Introduction to the special issue of ITSE on new learning support systems

Interactive Technology and Smart Education

ISSN: 1741-5659

Article publication date: 30 January 2009

710

Citation

Tazi, S. (2009), "Introduction to the special issue of ITSE on new learning support systems", Interactive Technology and Smart Education, Vol. 6 No. 1. https://doi.org/10.1108/itse.2009.36306aaa.001

Publisher

:

Emerald Group Publishing Limited

Copyright © 2009, Emerald Group Publishing Limited


Introduction to the special issue of ITSE on new learning support systems

Introduction to the special issue of ITSE on new learning support systems

Article Type: Guest editorial From: Interactive Technology and Smart Education, Volume 6, Issue 1.

The information society is burgeoning and new technology is shifting educational, learning and training paradigms. New platforms, software and concepts are blooming. What has learning become in this scientific and technological progression?

The International Conference on Human System Learning (ICHSL.6) held in Toulouse (May 2008), gathered researchers from different disciplines with regard to their approaches, methods and techniques for the application of advanced technologies to answer to this fundamental question.

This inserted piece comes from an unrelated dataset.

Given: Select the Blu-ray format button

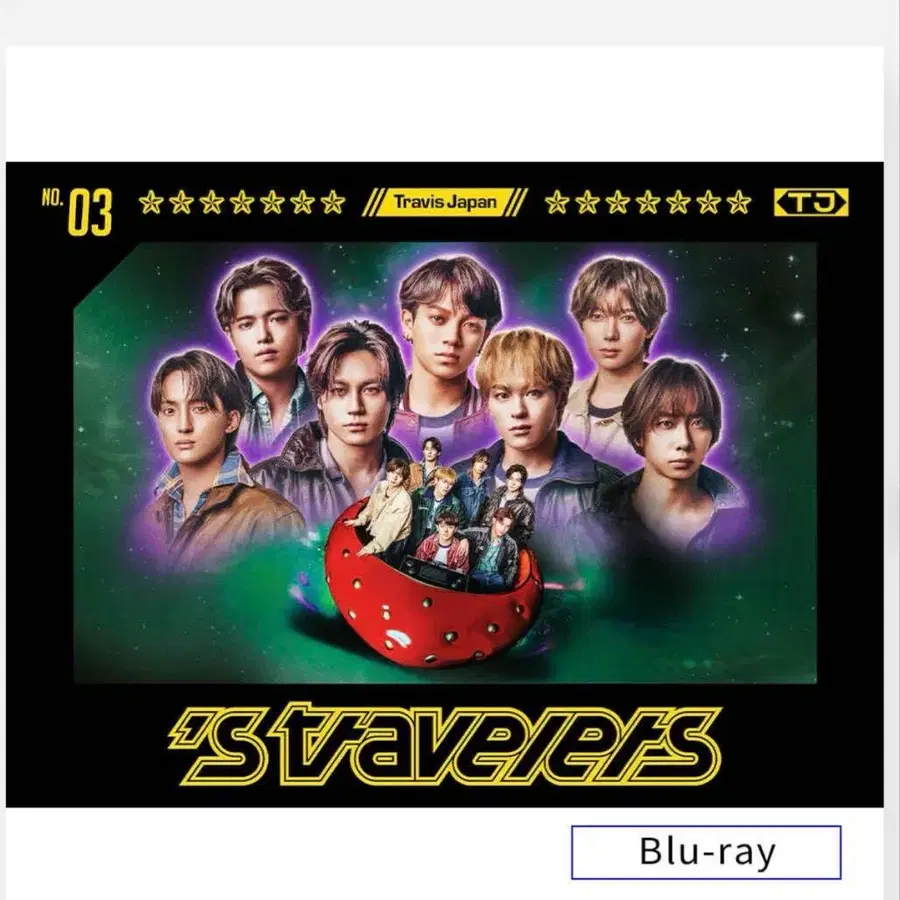Looking at the screenshot, I should pos(706,852).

This special issue, like the preceding one in the ITSE journal is a collection of selected extended papers from ICHSL.6. This final collection of papers focuses on new systems and models deployed in the learning process.

The first paper in the issue is by Francesco Colace et al. In this paper, the authors present a Bayesian model of ontology designed to be used in e-learning systems. The improvements related to the introduction of ontology formalism in the e-learning field are discussed and a novel algorithm for ontology building through the use of Bayesian networks is showed. Its application in the assessment process and some experimental results are illustrated.

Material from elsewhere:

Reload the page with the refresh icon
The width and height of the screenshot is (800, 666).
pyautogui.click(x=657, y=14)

Thanks to their characteristics, these networks can be used to model and evaluate the conditional dependencies among the nodes of the ontology on the basis of the data obtained from student tests. An experimental evaluation of the proposed method has been performed using real student data. The proposed method was integrated in a tool for the assessment of students during a learning process. This tool is based on the use of ontology and Bayesian network. In particular through the matching between ontology and Bayesian Network the developed tool allows an effective tutoring and a better adaptation of the learning process to the student's demands.

Pierre Loustau et al., in the second paper, aim at developing a toolset that end-users (particularly teachers) could use, first to retrieve travel stories from digital libraries, and then to study the itineraries reported in these travel stories. The challenging task that the authors address is to process these travel stories automatically in order to retrieve and to make explicit the geographical information that they contain. To this end, they propose two computational models from which is built a geographical information retrieval toolset in tune with travel stories characteristics. The paper demonstrates that these quite simple computational models are well fitted to process automatically (at discourse level) travel stories and to make explicit the geographical itineraries reported in such texts. Such geo-referenced itineraries can then be exploited by visual instructional design editors to encode interaction scenarios.

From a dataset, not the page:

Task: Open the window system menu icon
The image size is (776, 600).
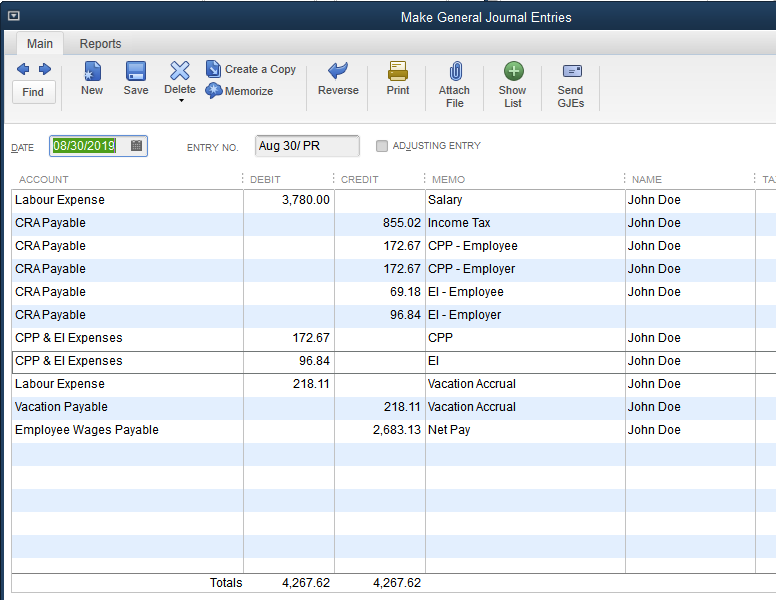Action: [x=13, y=16]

The third paper in this issue is by Bilel Elayeb et al. In this paper the authors propose a new qualitative approach for an intelligent possibilistic web information retrieval system. They define two models called Hierarchical Small-Worlds (HSW) and Possibilistic Networks (PN). HSW consists in comparing the similarities between two independent queries that lead to the same class of two sets of pages, the authors. The goal of HSW model consists in considering a query as if it is multiple i.e. each query is considered based on its keywords with their synonyms. The PN generates the searched documents according to user's preferences.

The last paper by Véronique Baudin and Thierry Villemur relates two distant learning experiments using PLATINE in a student-centric pedagogical context. The first experiment was a mixed-reality experiment in fluid dynamics. It was conducted within the Lab@Future project. Students and teachers were remotely handling resources coming from the lab that was hosting the fluid experiment. The second experiment was realized during collaboration between LAAS-CNRS lab (France) and Tokushima University (Japan). The English course scenarios involved teachers and Japanese students. Feedbacks of teachers and students involved in the two experiments are described. These experiments have validated the technical choices of the platform and reinforced the underlying student-centric theoretical concepts.